** begin Dataset extract **

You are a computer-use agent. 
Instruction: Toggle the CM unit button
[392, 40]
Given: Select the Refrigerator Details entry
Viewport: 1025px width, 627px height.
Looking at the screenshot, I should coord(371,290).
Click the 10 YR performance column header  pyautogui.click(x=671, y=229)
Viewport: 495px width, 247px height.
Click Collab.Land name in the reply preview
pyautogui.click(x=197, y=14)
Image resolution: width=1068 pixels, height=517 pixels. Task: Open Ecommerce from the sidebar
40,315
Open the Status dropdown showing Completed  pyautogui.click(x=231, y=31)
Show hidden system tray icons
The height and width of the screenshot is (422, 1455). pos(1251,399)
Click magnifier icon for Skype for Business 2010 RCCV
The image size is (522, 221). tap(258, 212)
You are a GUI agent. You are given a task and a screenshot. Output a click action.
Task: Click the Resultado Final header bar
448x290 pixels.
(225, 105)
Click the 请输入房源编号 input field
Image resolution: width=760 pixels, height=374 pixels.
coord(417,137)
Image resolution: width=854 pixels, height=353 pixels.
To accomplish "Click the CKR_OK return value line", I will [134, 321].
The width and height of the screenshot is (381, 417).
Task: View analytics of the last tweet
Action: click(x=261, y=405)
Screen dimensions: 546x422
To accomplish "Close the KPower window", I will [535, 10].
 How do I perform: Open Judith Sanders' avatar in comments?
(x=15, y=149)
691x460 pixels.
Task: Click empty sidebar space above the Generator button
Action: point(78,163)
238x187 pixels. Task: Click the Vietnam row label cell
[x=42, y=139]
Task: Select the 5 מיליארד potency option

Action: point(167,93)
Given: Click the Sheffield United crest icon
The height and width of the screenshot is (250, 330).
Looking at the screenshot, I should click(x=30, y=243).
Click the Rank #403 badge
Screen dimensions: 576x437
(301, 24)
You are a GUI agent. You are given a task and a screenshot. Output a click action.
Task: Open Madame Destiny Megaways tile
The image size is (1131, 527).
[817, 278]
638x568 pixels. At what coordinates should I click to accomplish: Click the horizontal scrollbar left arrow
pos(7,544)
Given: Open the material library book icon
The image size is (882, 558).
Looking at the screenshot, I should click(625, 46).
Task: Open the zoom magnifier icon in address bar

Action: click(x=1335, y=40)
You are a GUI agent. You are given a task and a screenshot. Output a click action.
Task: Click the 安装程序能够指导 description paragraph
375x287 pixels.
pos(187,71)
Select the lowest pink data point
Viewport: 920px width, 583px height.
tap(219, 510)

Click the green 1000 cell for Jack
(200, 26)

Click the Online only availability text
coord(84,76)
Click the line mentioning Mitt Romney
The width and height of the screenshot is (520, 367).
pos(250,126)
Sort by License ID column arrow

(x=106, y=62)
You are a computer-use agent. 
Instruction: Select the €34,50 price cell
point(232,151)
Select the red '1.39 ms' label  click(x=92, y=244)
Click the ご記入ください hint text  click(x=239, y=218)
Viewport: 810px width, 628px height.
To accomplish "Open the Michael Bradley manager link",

** end Dataset extract **

## The problem
Repeat the stretch of the records from the line that contains "Given: Select the Refrigerator Details entry" through the line that contains "Action: click(x=261, y=405)", both lines included, exactly as they stand.

## Task result
Given: Select the Refrigerator Details entry
Viewport: 1025px width, 627px height.
Looking at the screenshot, I should coord(371,290).
Click the 10 YR performance column header  pyautogui.click(x=671, y=229)
Viewport: 495px width, 247px height.
Click Collab.Land name in the reply preview
pyautogui.click(x=197, y=14)
Image resolution: width=1068 pixels, height=517 pixels. Task: Open Ecommerce from the sidebar
40,315
Open the Status dropdown showing Completed  pyautogui.click(x=231, y=31)
Show hidden system tray icons
The height and width of the screenshot is (422, 1455). pos(1251,399)
Click magnifier icon for Skype for Business 2010 RCCV
The image size is (522, 221). tap(258, 212)
You are a GUI agent. You are given a task and a screenshot. Output a click action.
Task: Click the Resultado Final header bar
448x290 pixels.
(225, 105)
Click the 请输入房源编号 input field
Image resolution: width=760 pixels, height=374 pixels.
coord(417,137)
Image resolution: width=854 pixels, height=353 pixels.
To accomplish "Click the CKR_OK return value line", I will [134, 321].
The width and height of the screenshot is (381, 417).
Task: View analytics of the last tweet
Action: click(x=261, y=405)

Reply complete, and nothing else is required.